Case Update (3 Jan 2025): Ikezogwo v. Fatiregun; Child ordered returned from Pennsylvania to UK under Abduction Convention
The parties are parents to one 11 year old son. The parties have lived, during their child’s life, in several countries, including the United States, Italy, Senegal, Ghana, and even Germany. The latter countries were perhaps not selected by the parties as their residence, and were the result of the Respondent Father having contracted a severe case of COVID-19 in 2021, and the family being evacuated from Senegal, where they had been residing for Petitioner Mother’s work with the World Bank. The Father was in a medically-induced coma for several months, and while he was in the hospital in Germany, the Mother and Child traveled to Berlin, and, in September 2021, relocated to the United Kingdom, where both parties have family, and where Father and child both hold citizenship. Mother ultimately obtained British residency, as well.
The child was enrolled in School in the UK from October 2021 until his arrival for a scheduled 2-week trip to the USA in July 2024. It was in October 2022, that the Father moved from the UK to Philadelphia. During his residence in Pennsylvania, the child had traveled a few times to see him, returning to the UK at the end of each trip. During this time, the parents had an ongoing conflict related to the child’s private school in the UK, and, in particular, its costs. The Father suggested that they enroll the child in free, public school in Philadelphia, but they never came to any agreement. When the child traveled to Philadelphia in July 2024, the parents ultimately agreed to extend his trip so he could remain in Philadelphia until school was scheduled to resume in the UK in September. The child was registered for exams in fall 2024 in Britain and scheduled for a February 2025 ski trip with his class. The child did not return.

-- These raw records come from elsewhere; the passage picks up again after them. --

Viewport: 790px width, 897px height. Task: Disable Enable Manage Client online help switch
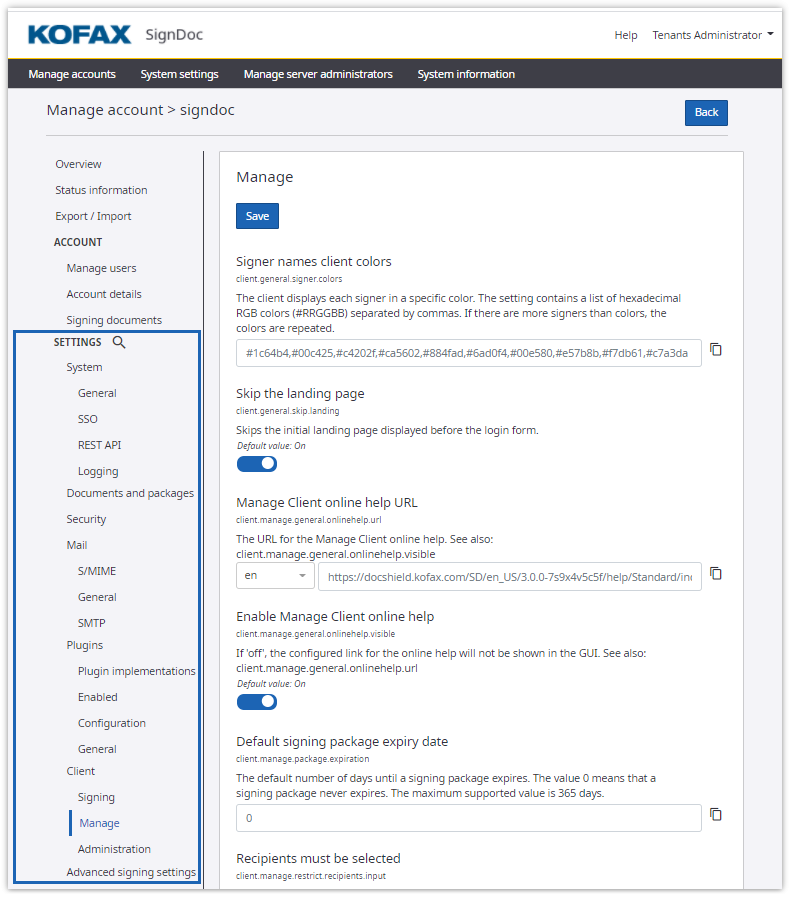(x=257, y=702)
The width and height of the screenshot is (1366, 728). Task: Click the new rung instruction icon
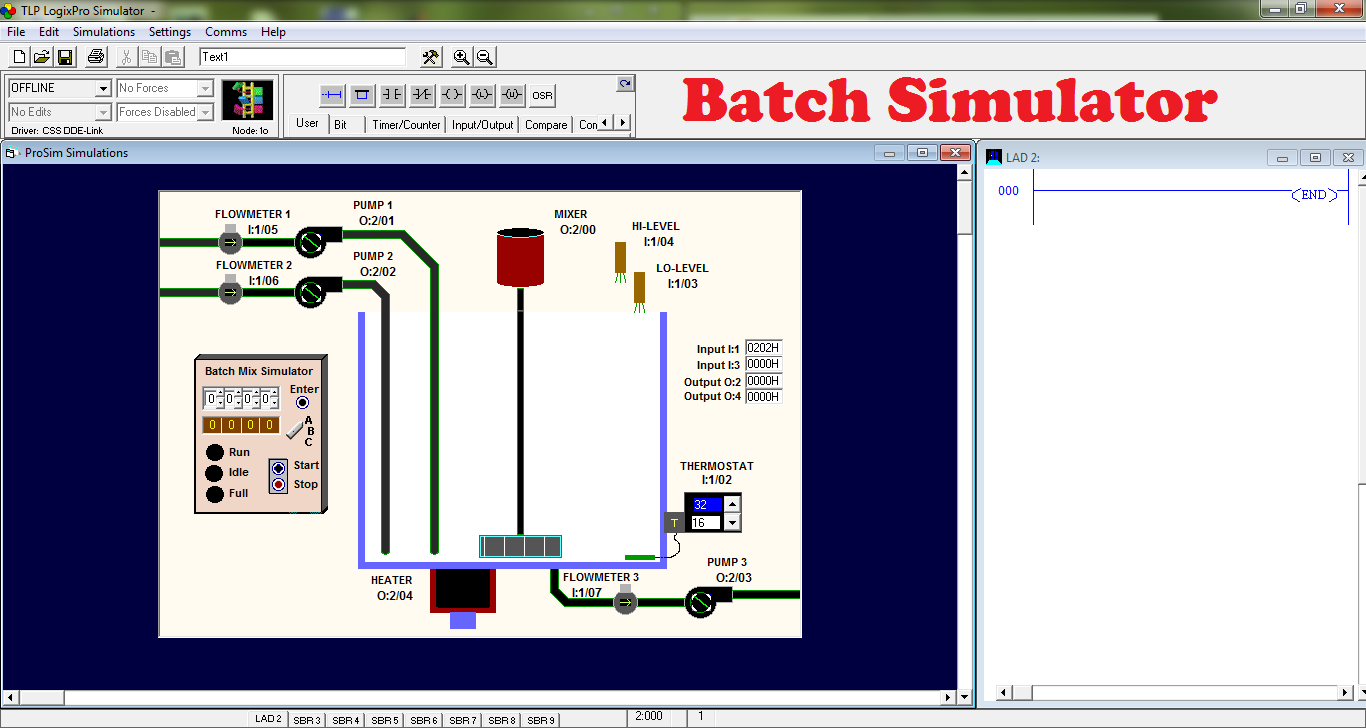pyautogui.click(x=331, y=94)
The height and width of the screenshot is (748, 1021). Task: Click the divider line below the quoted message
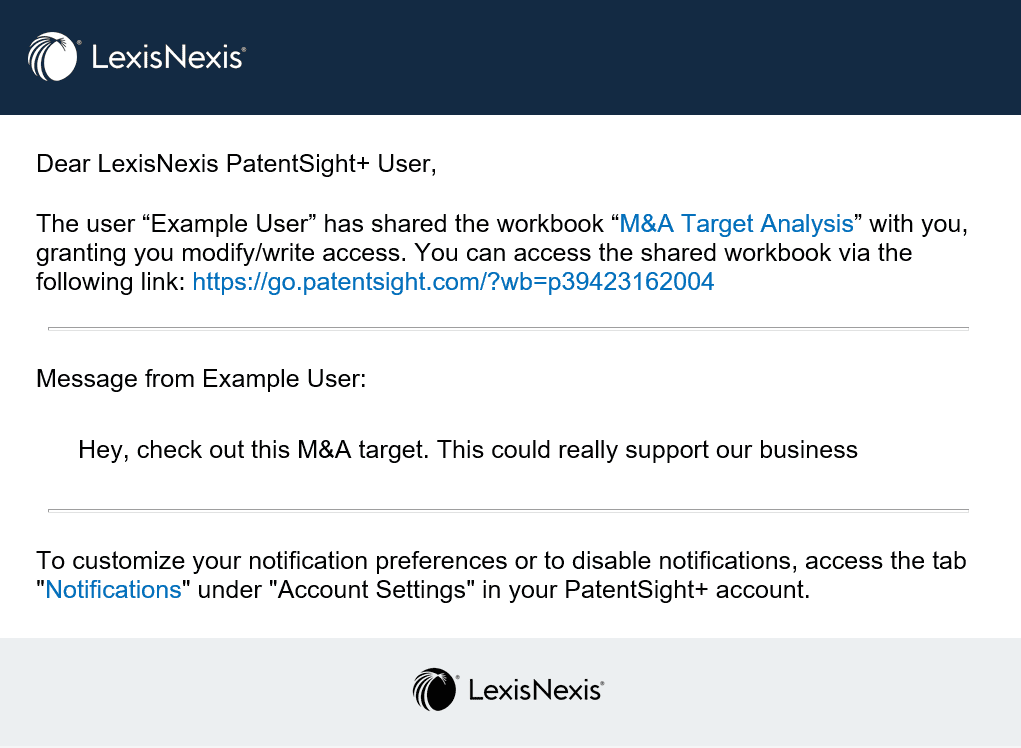[509, 511]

The Father argued that the UK was not the child’s habitual residence because the child had been relocated there while he was hospitalized, “without his consent” and that “the parties had no plans to live in the United Kingdom.” The court noted, however, that “the Supreme Court is clear that no agreement between parents is required to show habitual residence.” The court found that the child was at home in the UK at the time of his retention in the USA. The Father separately offered evidence that the Mother “has hit” the child as a form of punishment or discipline. The court noted that, even if it took that assertion as true, “courts have been reluctant to apply the grave harm exception in cases where the alleged harm is corporal punishment.”
The court ordered the child returned to the UK, and ordered that the Mother is entitled to reimbursement of her costs and fees under ICARA. The court reviewed her submitted receipts and noted that it will not order “reimbursement” for the child’s “school fees” and certain other expenses that were unrelated to the proceedings. It questioned some of her costs, and ordered it would not reimburse her for travel costs paid by points or miles or other non-monetary forms of currency. The court is permitting her to resubmit receipts.